Hello,
We are working on a financial system where we need to aggregate data over a 12 month period per customer. Currently is looks like the FDS DLL will store an index in memory indefinitely. We have some concerns around scaling and storing this much data in memory per customer when using the FDS DLL. We expect the size of these datasets to be multiple GB. I have several questions related to this:
1. Is there a way the FDS DLL would be able to support storing/accessing the unaggregated data(query results) from disk and only pulling it into memory from disk when needed to build a response for the API.
2. Would it be possible to add a configuration option to allow an index to be expired from the memory cache? This would allow our customers that might not access their data often to not require constant memory usage.

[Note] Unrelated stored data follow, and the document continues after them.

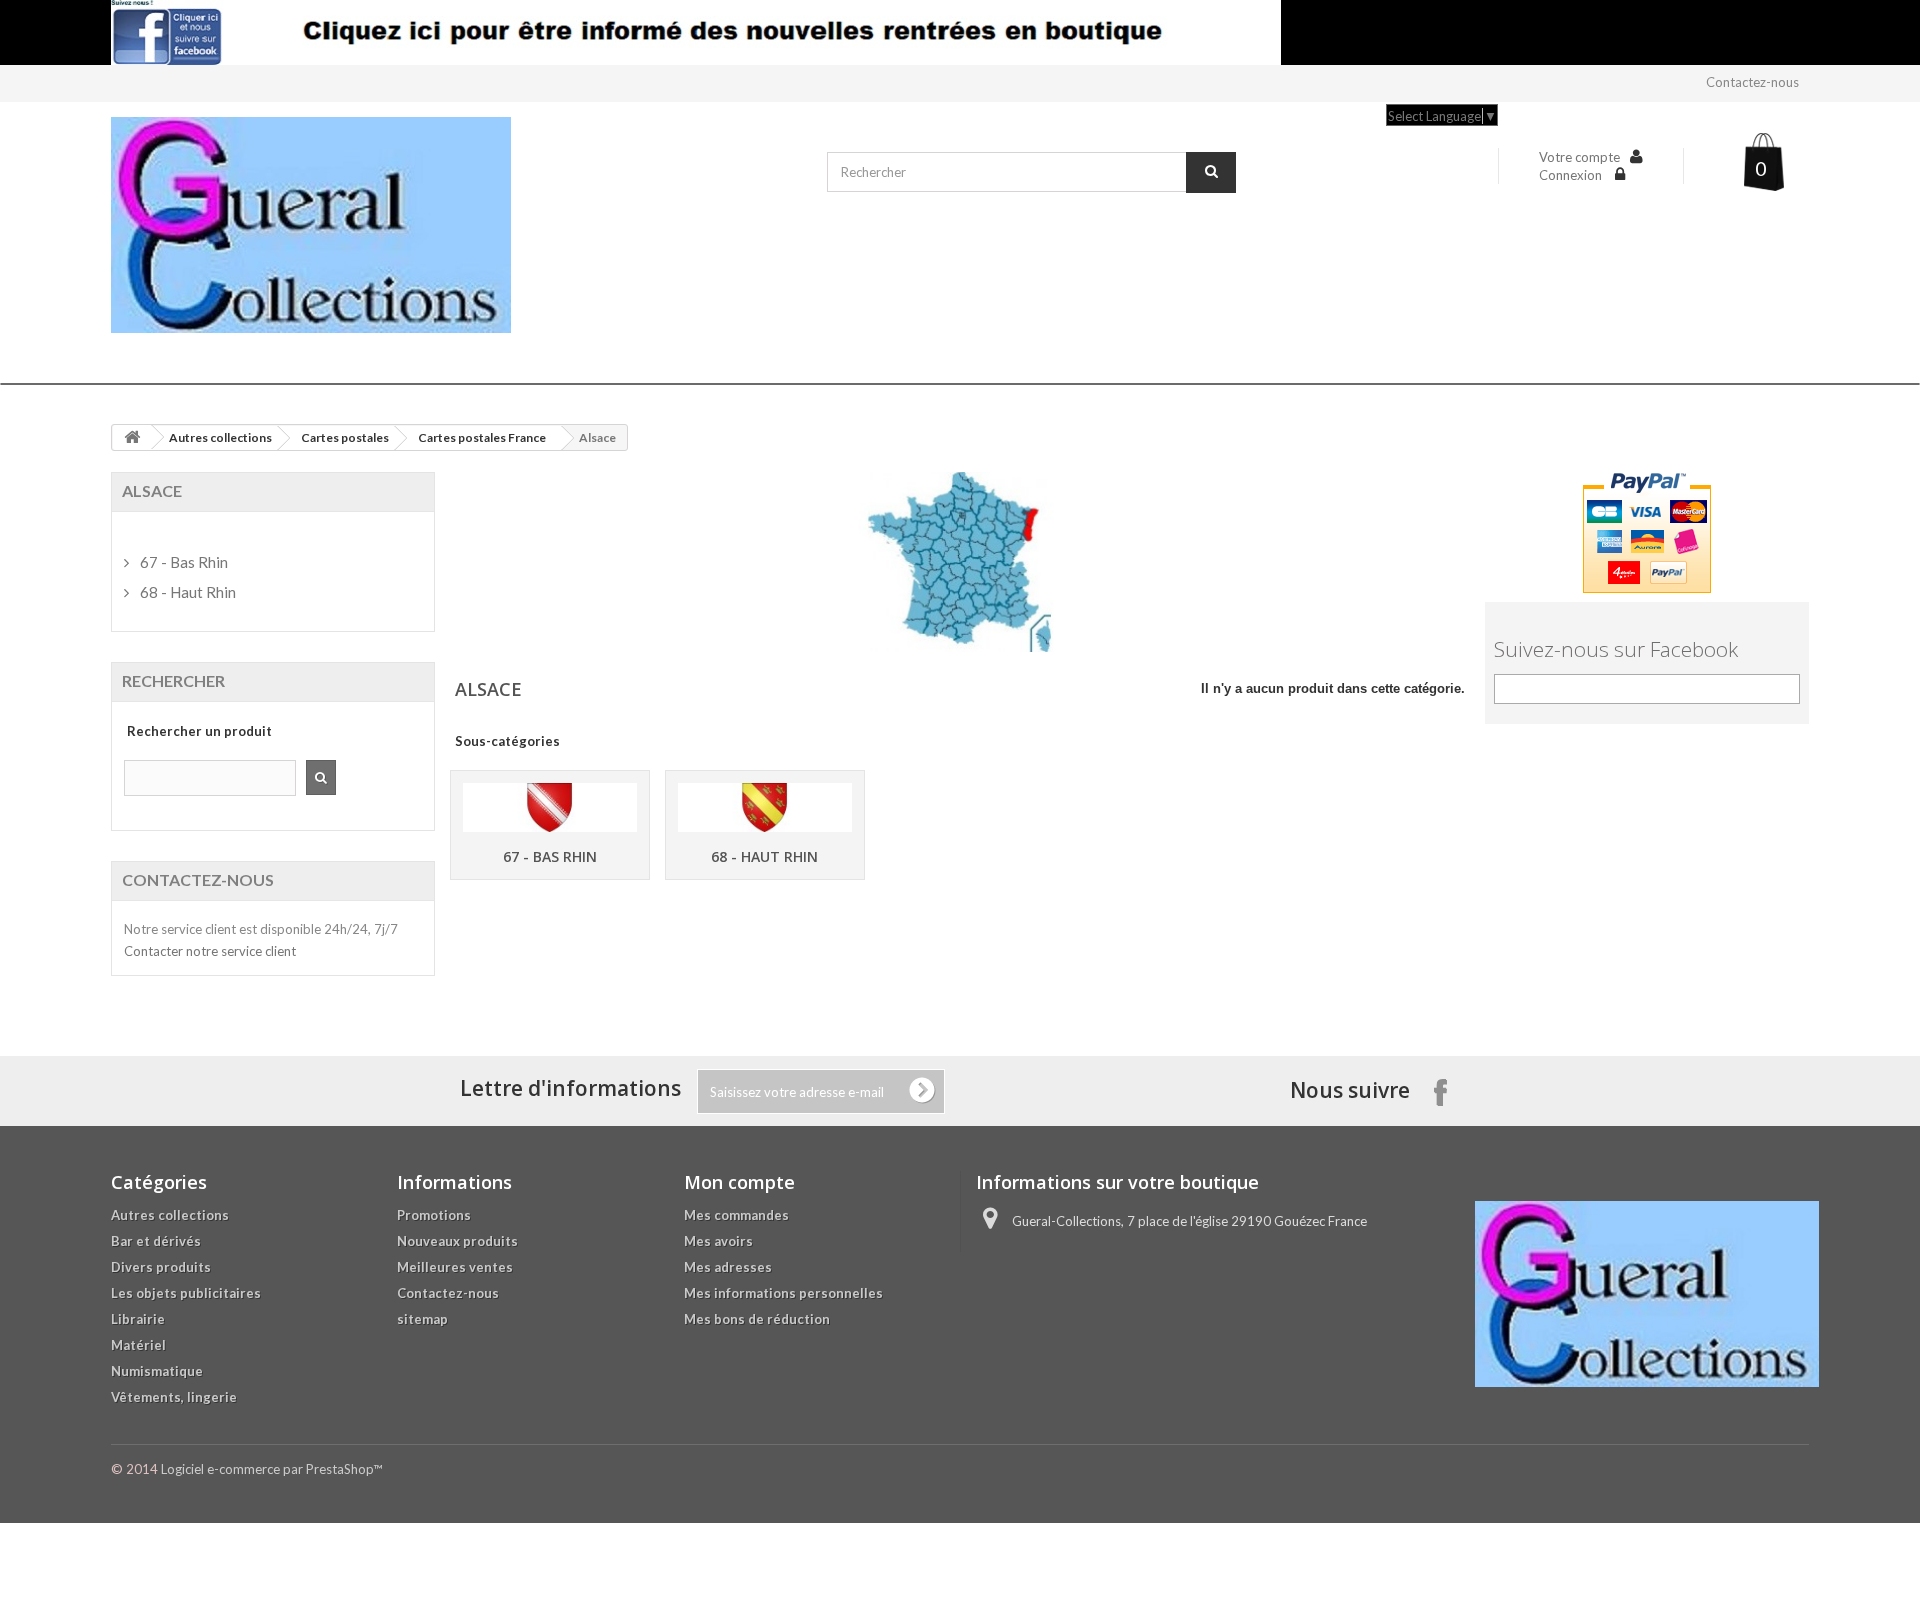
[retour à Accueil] (132, 437)
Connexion (1572, 175)
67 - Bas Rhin (550, 856)
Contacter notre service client (210, 951)
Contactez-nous (1752, 82)
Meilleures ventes (455, 1267)
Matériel (138, 1345)
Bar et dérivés (156, 1241)
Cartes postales (345, 437)
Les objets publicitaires (186, 1293)
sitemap (422, 1319)
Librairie (138, 1319)
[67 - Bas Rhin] (550, 807)
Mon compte (739, 1182)
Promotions (434, 1215)
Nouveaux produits (457, 1241)
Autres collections (220, 437)
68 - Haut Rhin (764, 856)
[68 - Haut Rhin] (765, 807)
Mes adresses (728, 1267)
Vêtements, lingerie (174, 1397)
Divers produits (161, 1267)
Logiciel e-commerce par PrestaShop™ (271, 1469)
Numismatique (157, 1371)
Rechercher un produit (199, 731)
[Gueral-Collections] (459, 225)
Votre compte (1579, 157)
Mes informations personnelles (783, 1293)
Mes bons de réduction (757, 1319)
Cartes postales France (482, 437)
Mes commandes (736, 1215)
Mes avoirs (718, 1241)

When they need the data it could be cached for n minutes, then be allowed to expire again.
3. Do you have any recommendations for handling such large datasets besides increasing our servers memory?
4. Is there any way to eliminate the need to load unaggregated data into memory in the .net data server by doing something like the client does with ElasticSearch. Is there a way to have the .net server to connect to elasticCache as a data source and allow ElasticSearch handle the aggregations it supports?
Hello, Brian!
Thank you for reaching out to us.
As a first step, we would like you to look through our article about choosing the most suitable data source: https://www.flexmonster.com/blog/how-to-choose-the-best-data-source-to-use-with-flexmonster/. This article should guide you to all available data sources and help you determine that the Data Server as a DLL is the best option for your case.

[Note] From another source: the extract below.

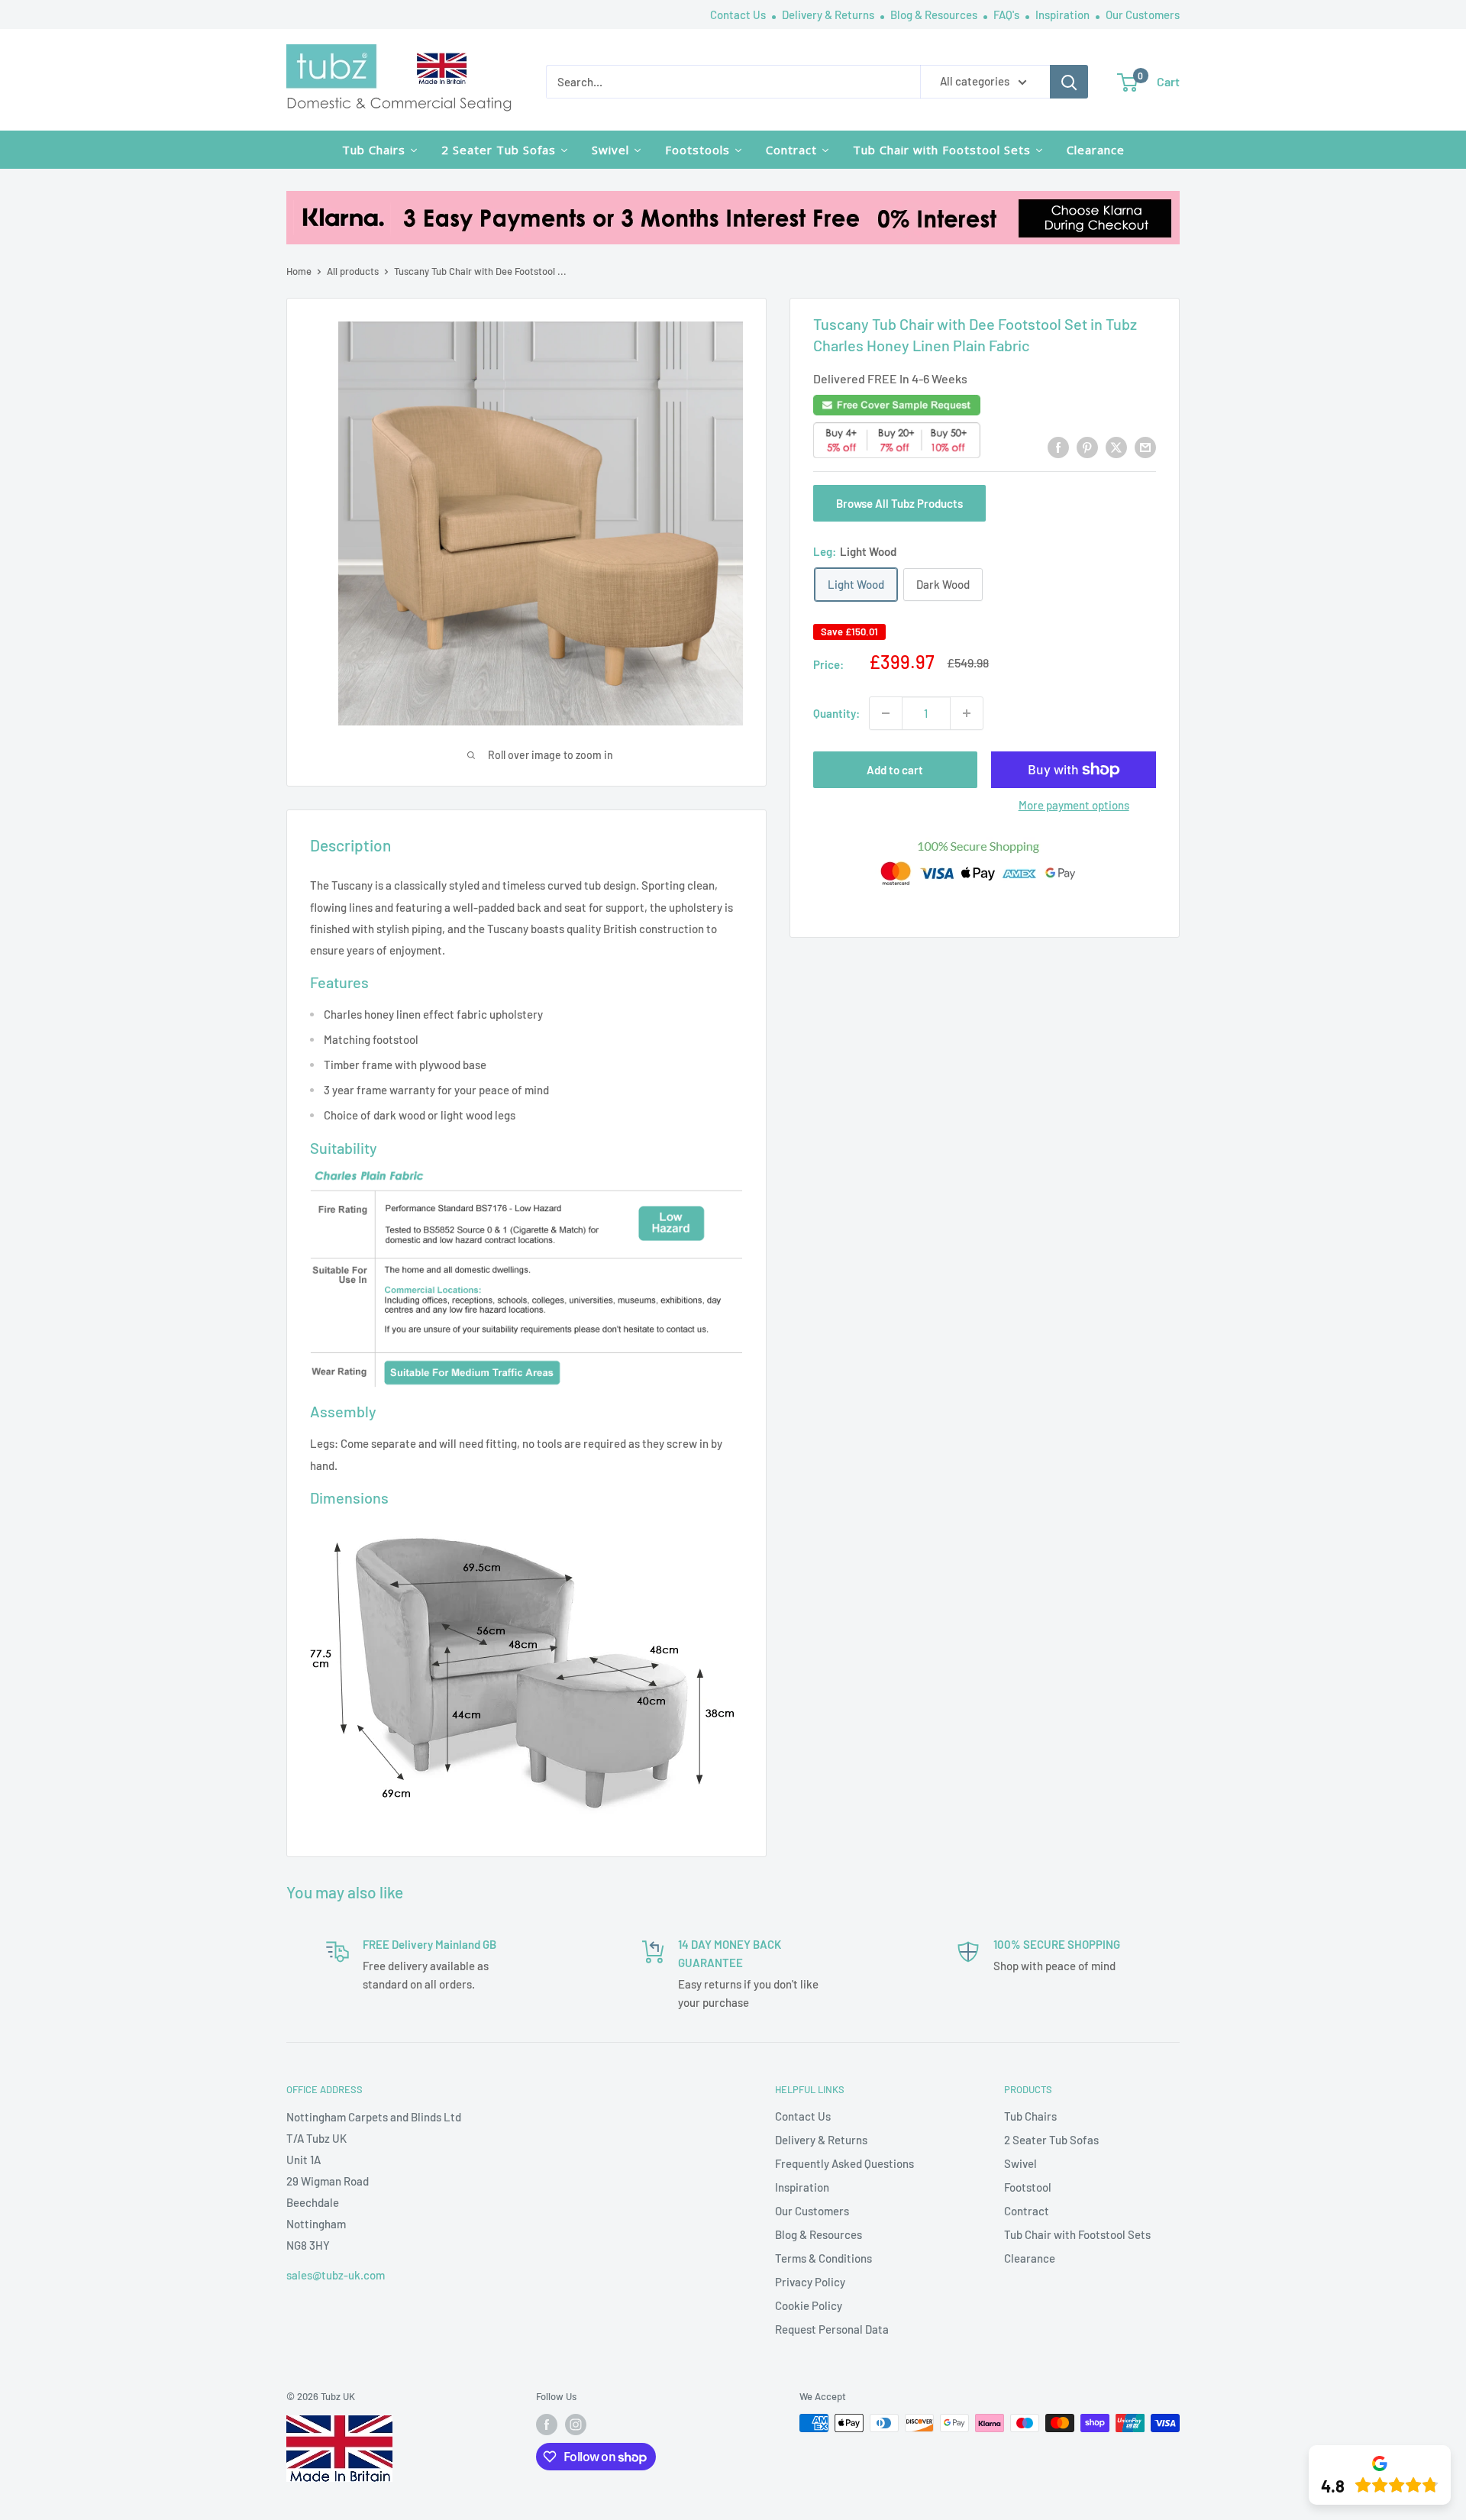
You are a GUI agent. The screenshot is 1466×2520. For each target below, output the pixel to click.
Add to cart (895, 770)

From our side, having gathered all the information about your use case provided in all tickets, our team still thinks that the custom data source API approach would give you the most freedom. Although developing a custom data source API does require more development time, considering all the changes in the DLL logic you want to add, it is possible that developing both approaches could require the same amount of time and a custom data source API would give you more flexibility in the end.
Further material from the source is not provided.